Introduction

When digital marketing first became popular, the goal was to produce as many leads as possible and then pass them, en masse, to sales. These leads would keep the sales team busy, and that productivity would cast marketing in a positive light.

But the way businesses conduct online commerce is changing. Productivity is now expected to be more disciplined and more efficient. Sales doesn’t need to talk to every lead; they only need to talk to the right leads. This new focus requires marketers to be more judicious in who they select for sales, which has made lead quality a priority for 74 percent of B2B marketers.1

How does one measure lead quality? You use lead scoring to assign a value to each profile in your database based on certain factors like company size or recent behavior on your website.

Lead scoring software gives you a qualification system that is scalable and automated. In this guide, we’ll help you understand the different types of lead scoring available, how to create executive buy-in for a purchase, how a leading B2B company put lead scoring to work, and how to choose the best lead scoring software for your business.

Types of Lead Scoring

1. Traditional/Rules-Based

Rules-based or “traditional” lead scoring consists of assigning a numerical value to characteristics of and behaviors exhibited by people in your marketing database. These rules are defined by the marketer, with strong input from sales.

Marketo breaks rules-based scoring into two categories based on respective types of data: implicit and explicit.2 Implicit lead scoring refers to tracking and quantifying a prospect’s behavior on your website. The classic example is when someone views your product page versus when someone views your careers page.

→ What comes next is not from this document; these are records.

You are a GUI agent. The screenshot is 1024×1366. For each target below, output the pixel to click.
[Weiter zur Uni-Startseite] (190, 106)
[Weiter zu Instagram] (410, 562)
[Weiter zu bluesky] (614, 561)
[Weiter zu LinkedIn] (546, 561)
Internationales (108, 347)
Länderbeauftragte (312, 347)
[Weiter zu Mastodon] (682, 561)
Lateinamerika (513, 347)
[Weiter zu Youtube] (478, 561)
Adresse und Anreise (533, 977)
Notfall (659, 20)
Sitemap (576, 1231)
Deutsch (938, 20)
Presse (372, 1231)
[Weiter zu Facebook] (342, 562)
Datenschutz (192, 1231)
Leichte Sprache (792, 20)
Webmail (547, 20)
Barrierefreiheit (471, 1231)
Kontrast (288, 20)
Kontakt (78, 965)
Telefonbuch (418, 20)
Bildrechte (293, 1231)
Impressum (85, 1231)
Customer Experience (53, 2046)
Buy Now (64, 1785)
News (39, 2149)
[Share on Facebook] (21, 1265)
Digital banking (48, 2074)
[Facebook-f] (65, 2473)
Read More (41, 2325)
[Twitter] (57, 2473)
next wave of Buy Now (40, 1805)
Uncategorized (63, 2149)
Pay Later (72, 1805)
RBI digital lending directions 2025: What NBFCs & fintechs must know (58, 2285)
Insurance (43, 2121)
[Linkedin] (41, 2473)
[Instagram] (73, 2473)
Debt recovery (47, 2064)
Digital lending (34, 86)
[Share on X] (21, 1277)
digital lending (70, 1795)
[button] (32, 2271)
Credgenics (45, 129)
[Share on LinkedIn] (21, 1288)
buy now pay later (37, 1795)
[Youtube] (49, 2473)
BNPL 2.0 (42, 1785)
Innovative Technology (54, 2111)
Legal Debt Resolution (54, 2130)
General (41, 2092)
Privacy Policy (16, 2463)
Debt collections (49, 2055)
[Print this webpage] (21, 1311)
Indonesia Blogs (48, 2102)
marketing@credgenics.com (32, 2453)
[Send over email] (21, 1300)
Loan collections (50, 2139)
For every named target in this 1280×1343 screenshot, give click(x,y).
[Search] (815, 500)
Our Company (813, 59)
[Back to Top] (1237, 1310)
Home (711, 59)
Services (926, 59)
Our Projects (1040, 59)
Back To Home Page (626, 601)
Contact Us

One behavior implies interest in your product and should trigger an increase in lead score, while the other indicates an interest in working for your company and should trigger a negative score.

Explicit lead scoring refers to the assignment of a score based on information someone volunteers when they fill out a form — the number of employees at their company or their marketing budget, for example.

Rules-based lead scoring has been around for some time, and it’s now a standard feature in most marketing automation platforms. A traditional scoring framework can be pivotal to increasing the quality of leads you pass over to sales, but it is not, strictly speaking, the type of framework you will find in the products termed lead scoring software.

2. Predictive Lead Scoring

As the market stands today, lead scoring software is synonymous with predictive lead scoring. Predictive scoring differs from rules-based scoring in that it relies on predictive modeling to identify which leads are best suited for your sales team to pursue. These point solutions provide a more complex form of scoring based on machine learning and algorithmic prediction.

How, specifically, does this work? The scoring software builds a predictive model using the data in your CRM and marketing automation system to identify which series of behaviors and lead characteristics your closed/won accounts share.

The system then augments this internal data with external sources to construct a more complete lead profile. Infer, a predictive scoring vendor, describes it this way: “Infer uncovers thousands of signals such as employee count, job openings, web presence, social presence, technology vendors, patents, trademarks, and more.”

In theory, predictive lead scoring has several advantages of over rules-based lead scoring.

  • No more guesswork: Anecdotes from sales and small ad-hoc correlations form the foundation of many rules-based frameworks. Predictive scoring builds a statistical model to isolate the most important leads.
  • More complete data: Traditional lead scoring relies only on internal data — the data sales enters into the CRM and the information marketing automation grabs from a person’s onsite behavior and form downloads. Because predictive scoring vendors bake in additional information from a number of outside sources, the predictive model can identify previously hidden factors that contribute to your ideal lead profile.
  • Better scale: Rules-based scoring is difficult to scale, because as the company grows and changes, manual corrections must be made to the framework. With predictive scoring, the model can correct itself based on the changing behavior of your audience.

Are You Equipped for Predictive Lead Scoring

Rules-based lead scoring is often available as part of a larger platform, like marketing automation or even customer relationship management software. What the market now refers to as “lead scoring software” usually indicates software with the predictive capabilities mentioned above.

The market for this software is still small, with only twenty or so products centering their value proposition around predictive lead scoring. These products are standalone applications, which means they need other platforms to supply their predictive models with data. Because lead scoring software functions almost exclusively as an add-on, it’s important to make sure your organization is prepared to fully utilize this technology.

Here a few prerequisites you need:

A Consistent Pipeline

Lead scoring is a means of increasing your sales team’s efficiency. If your sales team has enough time to contact each and every person who makes a request on your website, you don’t have enough volume for lead scoring.

A History of Conversions

A predictive lead scoring model runs on historical data. If you can’t supply a reasonable sample of closed/won accounts, then the model won’t be able to produce a trustworthy forecast.

A Reason to Ditch Rules-Based Scoring

If you’re using rules-based lead scoring, how well does it work? There are several important metrics to consider — the conversion rate of marketing qualified leads (MQL) into sales accepted leads (SAL), for example.

If you have a decent conversion rate, there’s probably no need to abandon rules-based scoring. If your conversion rate is low — SiriusDecisions puts a good conversion rate at 32 percent3  — you might have a case for predictive lead scoring.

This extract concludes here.